> [Work task] In the Baca County memoir, how many men did the farm couple hire during broomcorn harvest?

> [Excerpt to read]

● ● ● ●

Growing Up in Baca County – Chapter 5 Part 2- John Havens


 As the dust storms increased many of the farm families and a few of the town residents had to pull up stakes and look for greener pastures.  As a kid working around the service station I observed first hand family after family load all their belongings into cars and onto pickups and head out to find new homes.

A Colorized version of a 1930’s Baca County Dust Storm

   Even these many years later I remember three families who moved to southern Louisiana.  At least three families moved to Idaho, some to Oregon, some to California.  Several families moved to western Colorado, others to the Canon City/Penrose area.  It was not quite like a scene from Grapes of Wrath, but the Vilas community suffered the loss of many fine families.

   For those who stayed, times were hard.  Many farmers found work with the WPA, building bridges, roads and public buildings.  They would plant crops only to have them wiped out by the dust storms.  Then there were plagues of grasshoppers and the increase of jack rabbits.  Those critters increased in population until the famers had to organize rabbit roundup to reduce the population.  On one occasion Army Worms invaded an area near Vilas.  They stripped every garden as they moved from South to North for several miles.

   It was unbelievable how the dust swirled around houses and barns and drifted much like snow.  Farmers had to shovel the snow (dust) away from their front doors to gain entrance.

   There was one crop that seemed to thrive quite well during those days and that was broomcorn.  Tons of it was raised in Baca County, and if my memory serves me right, the town of Walsh became known as the Broomcorn Capital.

   But raising this crop was not easy.  It was strictly a dryland, crop and farmers spent long hours in planting it, weeding it, and then harvesting it.  Since no machine has been invented to cut the crop, it had to be harvested by hand.  Broomcorn cutters came from eastern Oklahoma, Western Arkansas, Southwest Missouri and other areas to cut broomcorn in the Fall of the year.

   One farm couple I was personally acquainted with hired 8 to 12 men during broomcorn harvest.  This couple had to get up by 5 a.m. and have breakfast ready for these men. They turned their double garage into a cook shack during this time.  They served bountiful meals, prepared lunches for the men to eat in the field, and another wellcooked evening meal in the cook shack.

   Since they no longer had livestock, they turned their barn loft into sleeping quarters, and the men ascended by ladder to their beds.  This had been their accommodations for several years, and no one had complained.  Then the Government stepped in and told this farm couple they had to have a stairway to the loft.  They complied with the order, and the first year of harvest one of the hands fell down the stairs and broke his leg, and the farmer had to pay the medical expense.  Also, the government said they had to have outhouse facilities at the end of so many rows of broomcorn.  The farmer decided there was getting to be too many rules and regulations, so they quit raising broomcorn.

(A comment by Kathy)

I know we have to have rules, but sometimes the rules cause more harm than good.  These men were out of work, the farmer out of income, and the community had one less industry.

    The WPA was a worthwhile program and saved a lot of people from starving and gave people a pride in earning a living for their family.  Today we are still enjoying some of the great buildings, bridges, and monuments that these people built.

● ● ● ●

> [Recorded data]
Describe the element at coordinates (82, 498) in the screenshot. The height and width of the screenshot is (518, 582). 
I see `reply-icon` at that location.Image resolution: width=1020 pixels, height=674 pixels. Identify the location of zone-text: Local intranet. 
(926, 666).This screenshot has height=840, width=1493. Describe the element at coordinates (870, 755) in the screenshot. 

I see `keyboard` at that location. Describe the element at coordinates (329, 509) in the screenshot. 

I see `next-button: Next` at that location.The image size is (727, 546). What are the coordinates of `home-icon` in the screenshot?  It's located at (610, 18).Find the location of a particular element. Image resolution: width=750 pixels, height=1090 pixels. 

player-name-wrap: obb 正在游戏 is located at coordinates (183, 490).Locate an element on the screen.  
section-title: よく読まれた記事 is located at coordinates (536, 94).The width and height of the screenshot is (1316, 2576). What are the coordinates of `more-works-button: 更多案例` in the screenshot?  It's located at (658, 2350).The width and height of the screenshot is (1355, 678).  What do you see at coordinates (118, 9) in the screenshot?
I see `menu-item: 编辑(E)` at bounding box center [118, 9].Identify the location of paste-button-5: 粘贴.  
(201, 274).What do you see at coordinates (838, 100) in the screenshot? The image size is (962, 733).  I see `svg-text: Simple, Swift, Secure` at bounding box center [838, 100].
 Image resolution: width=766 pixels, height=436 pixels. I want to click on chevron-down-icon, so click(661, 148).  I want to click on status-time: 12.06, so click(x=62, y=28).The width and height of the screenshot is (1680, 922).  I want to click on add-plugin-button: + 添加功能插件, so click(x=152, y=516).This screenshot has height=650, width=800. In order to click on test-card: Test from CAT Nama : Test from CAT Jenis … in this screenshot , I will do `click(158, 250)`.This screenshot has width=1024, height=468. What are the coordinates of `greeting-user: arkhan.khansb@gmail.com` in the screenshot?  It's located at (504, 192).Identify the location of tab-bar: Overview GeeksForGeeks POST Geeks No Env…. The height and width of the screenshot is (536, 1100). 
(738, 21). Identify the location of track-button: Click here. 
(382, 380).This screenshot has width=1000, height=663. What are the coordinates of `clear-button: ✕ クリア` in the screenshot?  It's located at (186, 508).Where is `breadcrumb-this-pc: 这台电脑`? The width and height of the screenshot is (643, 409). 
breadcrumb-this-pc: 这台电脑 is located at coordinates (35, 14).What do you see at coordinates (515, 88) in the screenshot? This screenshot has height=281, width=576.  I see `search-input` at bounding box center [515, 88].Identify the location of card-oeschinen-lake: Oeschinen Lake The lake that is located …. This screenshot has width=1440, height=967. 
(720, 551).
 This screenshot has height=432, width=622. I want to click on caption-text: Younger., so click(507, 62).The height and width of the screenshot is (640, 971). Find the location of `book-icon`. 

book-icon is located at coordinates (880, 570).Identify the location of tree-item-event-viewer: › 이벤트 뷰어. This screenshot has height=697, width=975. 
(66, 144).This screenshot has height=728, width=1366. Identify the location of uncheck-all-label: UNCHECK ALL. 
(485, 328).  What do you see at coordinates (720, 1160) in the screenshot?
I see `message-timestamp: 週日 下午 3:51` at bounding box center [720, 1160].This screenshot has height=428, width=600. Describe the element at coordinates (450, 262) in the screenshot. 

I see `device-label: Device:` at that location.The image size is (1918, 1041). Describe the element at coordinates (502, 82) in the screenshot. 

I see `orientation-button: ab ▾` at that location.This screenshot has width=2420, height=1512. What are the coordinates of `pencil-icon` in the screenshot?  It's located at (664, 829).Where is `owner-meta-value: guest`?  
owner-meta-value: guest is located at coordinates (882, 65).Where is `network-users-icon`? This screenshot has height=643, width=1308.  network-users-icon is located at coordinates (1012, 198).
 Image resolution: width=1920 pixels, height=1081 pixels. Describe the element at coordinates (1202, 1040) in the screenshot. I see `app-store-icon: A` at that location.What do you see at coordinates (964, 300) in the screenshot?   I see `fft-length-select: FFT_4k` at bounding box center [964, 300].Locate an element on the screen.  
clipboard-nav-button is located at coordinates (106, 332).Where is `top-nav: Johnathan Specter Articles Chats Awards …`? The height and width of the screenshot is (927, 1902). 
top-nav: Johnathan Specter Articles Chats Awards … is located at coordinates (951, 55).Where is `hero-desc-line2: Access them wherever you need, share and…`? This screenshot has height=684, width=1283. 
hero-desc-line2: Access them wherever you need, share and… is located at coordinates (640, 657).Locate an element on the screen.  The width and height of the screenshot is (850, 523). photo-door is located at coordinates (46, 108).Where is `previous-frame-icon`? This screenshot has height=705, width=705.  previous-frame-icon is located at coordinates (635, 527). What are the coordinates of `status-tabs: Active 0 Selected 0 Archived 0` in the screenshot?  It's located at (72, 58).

● ● ● ●

> [Problem solution] 8 to 12 men